Sonuç olarak Tel Rıfat hem Erdoğan için İdlib’de cihatçı örgütlere himaye sunan statükoyu koruma hem Kürtlere desteğe çekmesi yönünde Washington üzerinde baskıyı sürdürme hem de içeride iktidarın destek kolonlarını sağlam tutma aracı olarak duruyor.
Fakat bu manevranın İdlib bağlantılı baskıları sonuna kadar savuşturması mümkün değil. 2019’dan beri “İdlib’e karşılık Tel Rıfat ve Menbic” pazarlığına yanaşmayan Rusya’nın yeni bir Türk operasyonuna yeşil ışık yakması beklenmiyor. Suriye açısından meseleye bakıldığında durum gayet kritik:
-Tel Rıfat Türk ordusu ve yedeğindeki milislerin eline geçerse Halep yeniden saldırılara açık hâle gelebilir.
-Fırat Kalkanı ve Zeytin Dalı bölgelerindeki güçlerin Tel Rıfat koridoruyla birleşmesi Şam karşıtı cepheyi yeniden büyütebilir.
-Tel Rıfat’tan sonra Menbic’in de el değiştirmesi Fırat’ın batısının tamamen Türkiye’nin kontrolüne girmesi anlamına geliyor.
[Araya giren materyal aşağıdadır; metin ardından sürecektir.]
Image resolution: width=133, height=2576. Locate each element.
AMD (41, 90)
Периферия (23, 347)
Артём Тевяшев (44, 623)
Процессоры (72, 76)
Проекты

-Türk ordusunun Tel Rıfat’a girmesi Şii beldelerinin Halep’e ulaşımlarını tehlikeye atabilir. Bu ihtimal Hizbullah ve İran destekli Şii güçleri potansiyel direnç kaynağı hâline getiriyor.
-Tel Rıfat senaryosu yürüdüğünde Suriye devletinin elde ettiği stratejik kazanımlar tehlikeye girebilir. Türkiye’yi bu bölgelerden çıkarmak da iyice zorlaşabilir.
-Sadece Türk ordusunun M-4 güzergâhından çekilmesine karşı Tel Rıfat’ta saha hâkimiyetini çok etkilemeyen kısmi bir operasyona yeşil ışık yakılabileceği seçeneği üzerinde duruluyor. Suriye ve müttefiklerinin Tel Rıfat’a atfettiği önem ortadayken bu konuda atılacak geri adım muhtemelen Erdoğan’ın sahadaki durumu değiştirecek önemli bir adım atmasını gerektiriyor.